Data extracted from a collection:
....
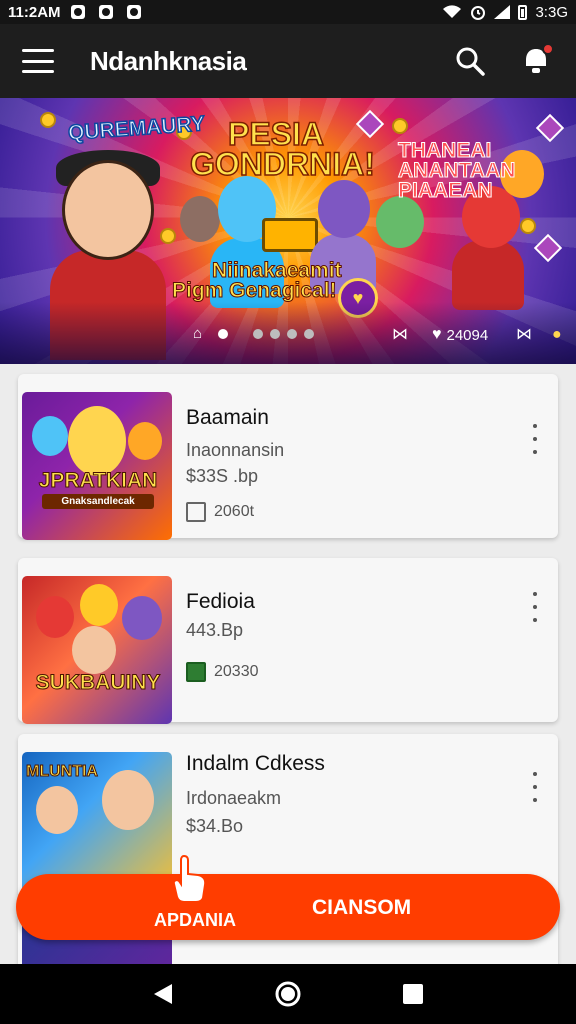  Describe the element at coordinates (548, 49) in the screenshot. I see `notification-badge` at that location.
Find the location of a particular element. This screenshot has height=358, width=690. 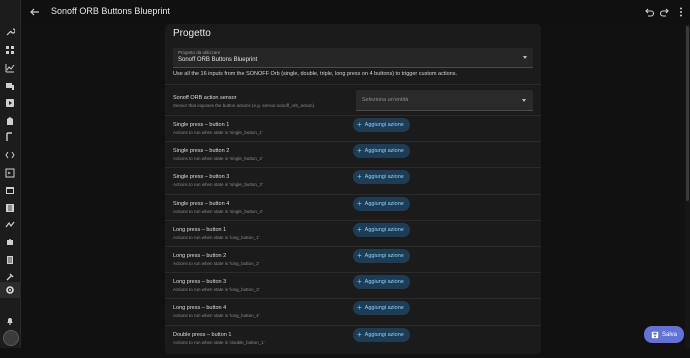

tag-icon is located at coordinates (10, 137).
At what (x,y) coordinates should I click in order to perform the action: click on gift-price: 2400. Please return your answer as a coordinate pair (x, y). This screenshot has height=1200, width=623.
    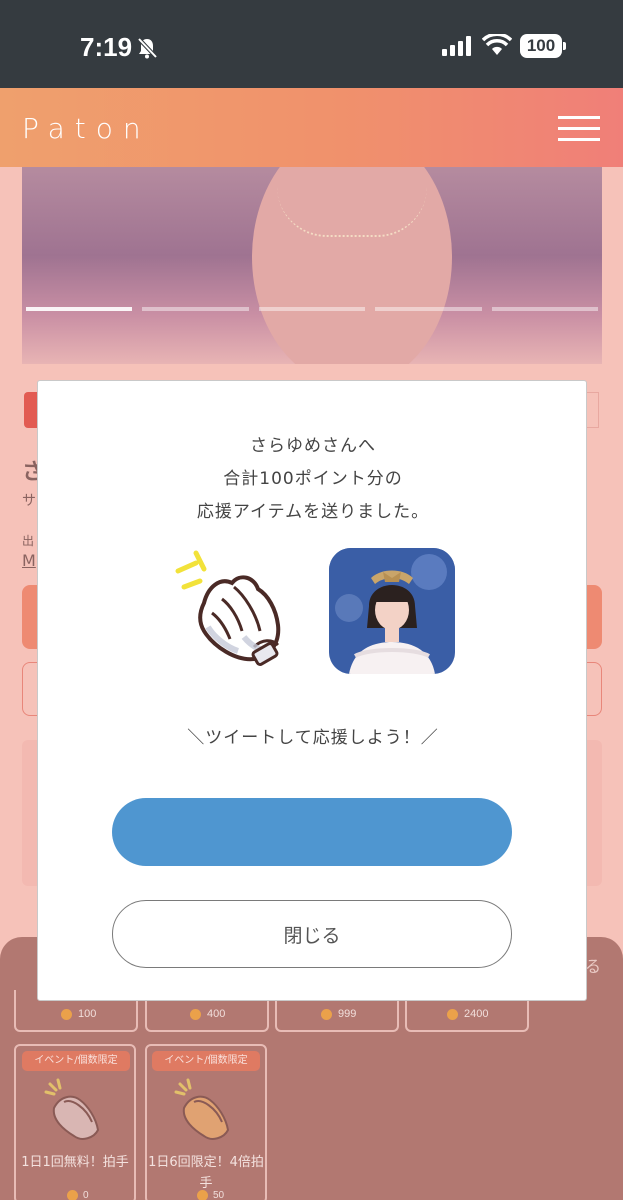
    Looking at the image, I should click on (468, 1014).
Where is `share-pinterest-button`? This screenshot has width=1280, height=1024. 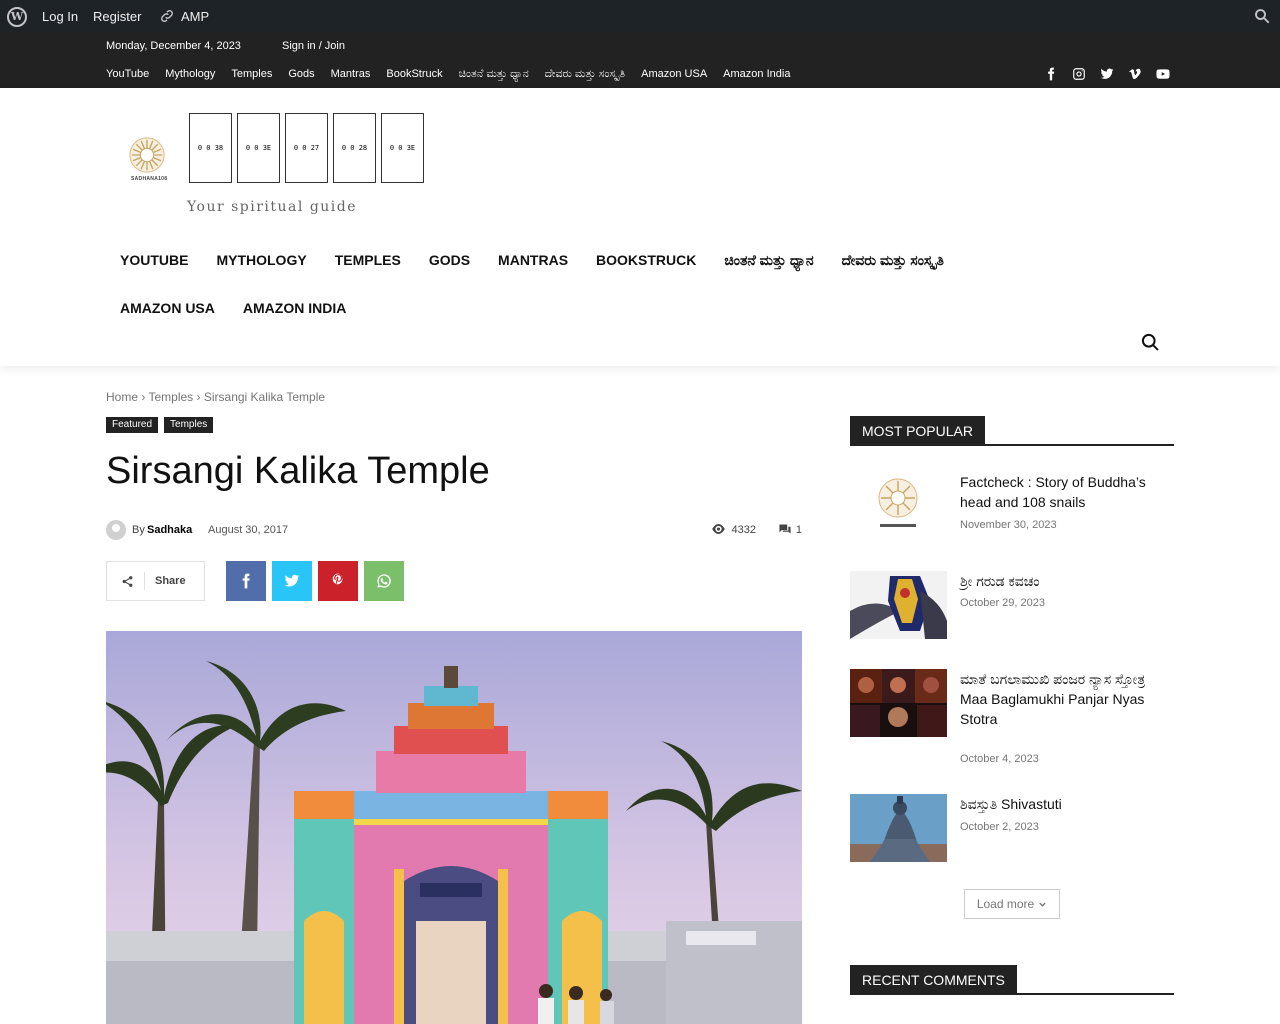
....
- What is required: Can you write out all of the rows above again, switching each "This screenshot" to "This image" and leaving everything else unchanged? Leave the pictures out.

- Response to this task:
  Describe the element at coordinates (548, 49) in the screenshot. I see `notification-badge` at that location.
Find the location of a particular element. This image has height=358, width=690. 

tag-icon is located at coordinates (10, 137).
At what (x,y) coordinates should I click in order to perform the action: click on gift-price: 2400. Please return your answer as a coordinate pair (x, y). This image has height=1200, width=623.
    Looking at the image, I should click on (468, 1014).
Where is `share-pinterest-button`? This image has width=1280, height=1024. 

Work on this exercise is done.